> _Assignment_: The expected output is a copy of every line in the records with the string "scrollbar".

> _Records supplied_:
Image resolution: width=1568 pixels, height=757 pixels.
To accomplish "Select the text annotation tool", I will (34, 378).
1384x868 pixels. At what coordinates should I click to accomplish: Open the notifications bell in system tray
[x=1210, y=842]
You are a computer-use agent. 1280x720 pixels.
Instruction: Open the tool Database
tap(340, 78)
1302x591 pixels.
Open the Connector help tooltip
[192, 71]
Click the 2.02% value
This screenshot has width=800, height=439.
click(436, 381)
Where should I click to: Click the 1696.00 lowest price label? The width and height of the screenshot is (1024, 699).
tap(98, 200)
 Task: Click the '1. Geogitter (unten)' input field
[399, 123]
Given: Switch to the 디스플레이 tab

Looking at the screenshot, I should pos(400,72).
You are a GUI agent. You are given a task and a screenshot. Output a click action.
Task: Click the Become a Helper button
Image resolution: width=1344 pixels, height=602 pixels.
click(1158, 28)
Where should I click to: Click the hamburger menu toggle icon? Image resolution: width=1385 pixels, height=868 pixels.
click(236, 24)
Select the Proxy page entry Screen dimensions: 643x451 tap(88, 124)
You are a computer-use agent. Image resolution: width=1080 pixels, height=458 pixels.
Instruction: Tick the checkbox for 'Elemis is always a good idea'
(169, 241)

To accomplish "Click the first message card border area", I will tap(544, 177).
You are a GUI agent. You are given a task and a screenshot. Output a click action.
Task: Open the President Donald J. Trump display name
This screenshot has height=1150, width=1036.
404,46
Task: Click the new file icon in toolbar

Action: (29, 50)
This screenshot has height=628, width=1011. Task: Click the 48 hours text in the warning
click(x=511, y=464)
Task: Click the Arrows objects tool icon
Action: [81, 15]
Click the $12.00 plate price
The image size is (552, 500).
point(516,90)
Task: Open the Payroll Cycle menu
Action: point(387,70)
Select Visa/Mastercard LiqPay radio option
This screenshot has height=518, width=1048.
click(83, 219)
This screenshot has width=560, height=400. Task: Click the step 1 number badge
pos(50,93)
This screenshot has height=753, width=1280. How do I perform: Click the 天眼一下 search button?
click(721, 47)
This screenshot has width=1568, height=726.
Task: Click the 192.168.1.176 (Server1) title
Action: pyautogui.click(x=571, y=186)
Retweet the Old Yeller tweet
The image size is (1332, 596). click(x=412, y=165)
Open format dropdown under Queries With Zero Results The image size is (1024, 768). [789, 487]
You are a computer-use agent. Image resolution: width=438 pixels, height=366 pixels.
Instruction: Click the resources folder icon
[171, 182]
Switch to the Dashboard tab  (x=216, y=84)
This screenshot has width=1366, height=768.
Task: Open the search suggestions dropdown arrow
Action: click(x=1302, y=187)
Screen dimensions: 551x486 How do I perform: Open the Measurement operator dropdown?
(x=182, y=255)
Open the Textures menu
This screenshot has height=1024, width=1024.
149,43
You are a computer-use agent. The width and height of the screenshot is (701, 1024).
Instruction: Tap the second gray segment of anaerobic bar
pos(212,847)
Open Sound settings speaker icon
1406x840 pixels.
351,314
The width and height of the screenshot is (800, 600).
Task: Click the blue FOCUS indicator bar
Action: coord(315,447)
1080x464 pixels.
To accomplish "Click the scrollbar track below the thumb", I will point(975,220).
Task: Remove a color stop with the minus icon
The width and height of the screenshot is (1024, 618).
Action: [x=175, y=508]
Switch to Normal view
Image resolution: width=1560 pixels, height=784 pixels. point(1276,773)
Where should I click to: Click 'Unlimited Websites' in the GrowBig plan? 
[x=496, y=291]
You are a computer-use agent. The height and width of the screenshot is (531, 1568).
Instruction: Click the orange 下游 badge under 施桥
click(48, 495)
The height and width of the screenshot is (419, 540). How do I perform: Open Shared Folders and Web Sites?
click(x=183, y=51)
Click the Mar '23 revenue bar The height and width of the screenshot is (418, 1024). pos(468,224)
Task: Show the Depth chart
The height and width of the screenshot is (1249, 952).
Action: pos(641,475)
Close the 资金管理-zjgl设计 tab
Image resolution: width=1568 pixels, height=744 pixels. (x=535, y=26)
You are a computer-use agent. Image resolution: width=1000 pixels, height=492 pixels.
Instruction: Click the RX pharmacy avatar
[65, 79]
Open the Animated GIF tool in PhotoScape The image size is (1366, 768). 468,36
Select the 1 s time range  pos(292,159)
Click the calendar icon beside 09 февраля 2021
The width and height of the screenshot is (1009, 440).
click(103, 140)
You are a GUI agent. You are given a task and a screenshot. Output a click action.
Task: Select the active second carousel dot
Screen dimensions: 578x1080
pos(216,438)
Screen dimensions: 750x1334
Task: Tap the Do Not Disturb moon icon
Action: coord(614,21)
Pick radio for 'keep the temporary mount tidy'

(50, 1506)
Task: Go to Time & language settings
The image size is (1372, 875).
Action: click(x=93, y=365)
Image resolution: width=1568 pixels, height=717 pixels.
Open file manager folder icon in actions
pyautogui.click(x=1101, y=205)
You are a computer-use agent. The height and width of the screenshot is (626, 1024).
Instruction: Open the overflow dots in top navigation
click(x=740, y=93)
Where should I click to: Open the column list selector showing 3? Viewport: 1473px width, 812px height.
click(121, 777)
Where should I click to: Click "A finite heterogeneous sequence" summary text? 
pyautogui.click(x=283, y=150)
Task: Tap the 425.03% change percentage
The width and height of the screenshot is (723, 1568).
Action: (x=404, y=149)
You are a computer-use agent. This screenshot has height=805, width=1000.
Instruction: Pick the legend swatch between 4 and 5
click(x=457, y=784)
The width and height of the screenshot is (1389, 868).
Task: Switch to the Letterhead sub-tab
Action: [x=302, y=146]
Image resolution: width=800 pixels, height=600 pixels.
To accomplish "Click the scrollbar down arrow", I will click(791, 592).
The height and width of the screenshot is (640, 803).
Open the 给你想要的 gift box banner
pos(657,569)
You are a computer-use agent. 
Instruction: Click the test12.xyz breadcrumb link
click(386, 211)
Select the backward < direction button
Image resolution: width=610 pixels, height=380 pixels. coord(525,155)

> _Answer to this task_:
To accomplish "Click the scrollbar track below the thumb", I will point(975,220).
To accomplish "Click the scrollbar down arrow", I will click(791, 592).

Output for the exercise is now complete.